If I look back on last 6 months, here are a few lessons learned:
- Stay curious: Never say no to a meeting that sounds remotely interesting
- Spouse Support: Get your spouse’s blessing, otherwise you will fail miserably. I am doing absolutely minimum to help her raise 2 kids and manage the household and I keep meeting these random people at random hours, but she doesn’t show her displeasure one bit! This gives me the confidence to explore unchartered territories and be available to everyone.
- Keep family happy: Keep your family in loop, otherwise family pressure can disorient you – my parents stopped pushing me to get a ‘real job’ after I picked Sunstone engagement (even though it was only 25% of my time).
- Connecting Dots: . Even though random meetings are important to do, it is always good to process everything that is going on and see how they might make sense. I picked the 2 ecommerce gigs only because they were connected and leveraged my prior experience/strengths, otherwise it would have been hard to manage them effectively.
- Survival Skill #1: Be disciplined. It was extremely hard to stay at home and work on my stuff while kids are playing around and wanting to engage me. The way I learned to discipline myself was to set tight deadlines for myself and then make sure I meet them. This was hard initially, but once I had a tight (and real) deadline to meet (my web site developer screwed up at the last minute, and I had to build my site on my own!), and that created the momentum.
- Survival Skill #2: Multitasking. I used to think I am good at multitasking because I could handle multiple issues at workplace.
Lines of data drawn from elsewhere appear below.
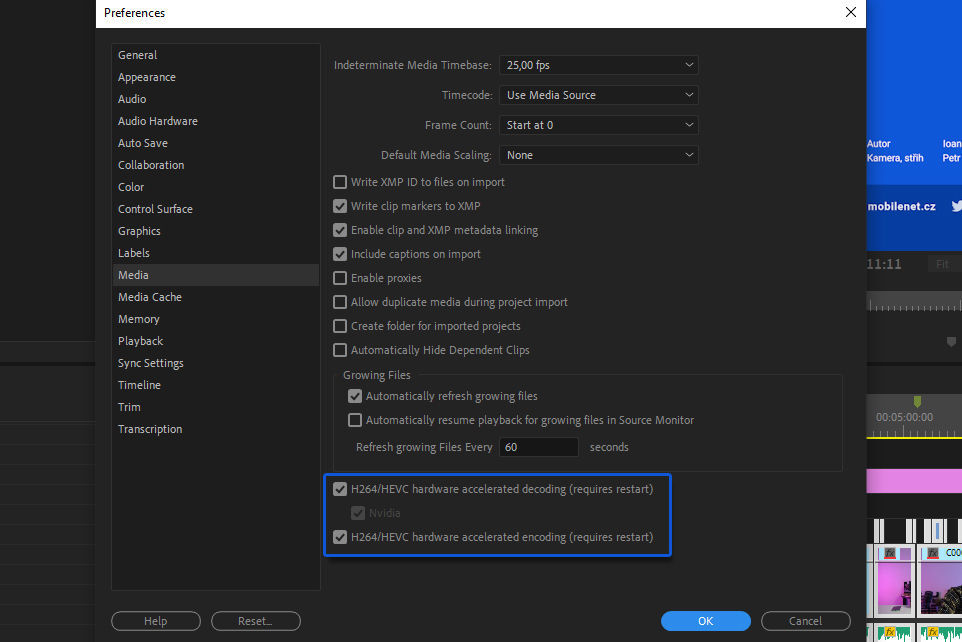The height and width of the screenshot is (642, 962).
Task: Open the Fit zoom dropdown in the monitor
Action: pos(944,264)
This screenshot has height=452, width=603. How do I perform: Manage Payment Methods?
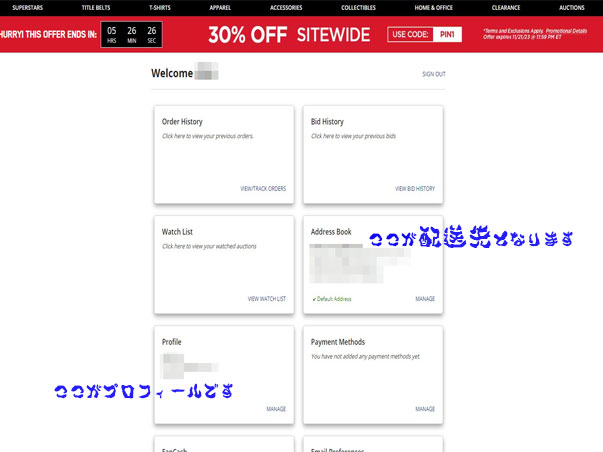click(x=425, y=408)
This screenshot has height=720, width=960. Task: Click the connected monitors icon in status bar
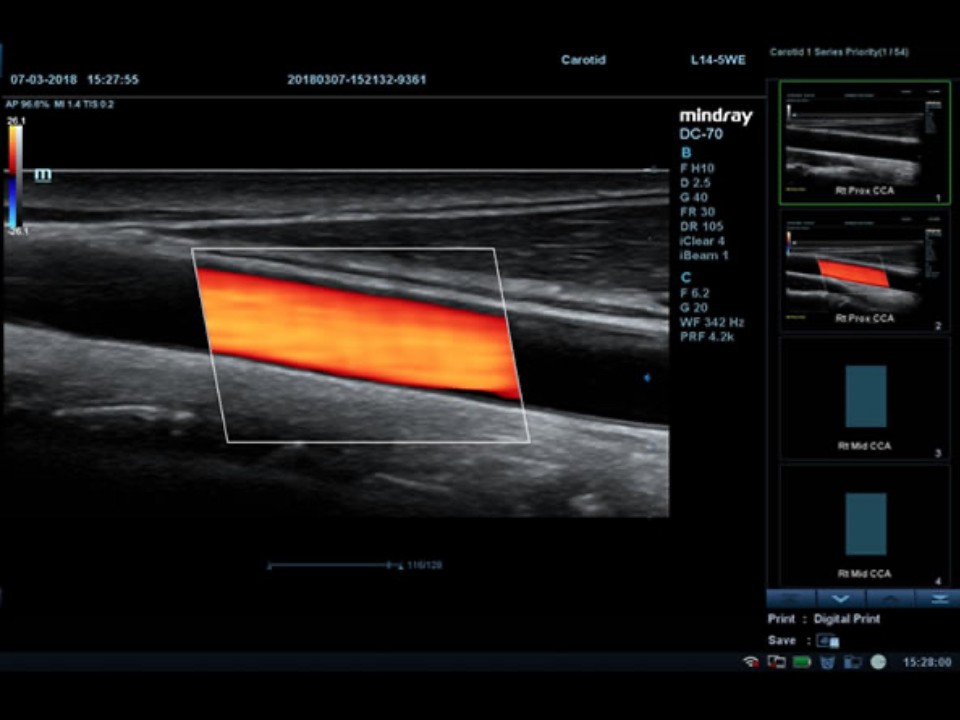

When I started here, I realized it was much easier to multi-task when there was an underlying commonality across tasks (same company/group). Here, it was very hard to prioritize and multi-task: how do you prioritize a Sunstone student resume review against an ecommerce vendor RFP response review? I am now more comfortable multi-tasking across diverse areas of interests, and it is a great skill to possess.
Overall, I think this experience has been amazing so far. Even if this adventure doesn’t end in a success, my learning and experiences so far make this ‘unemployment’ worth every opportunity penny I might have lost!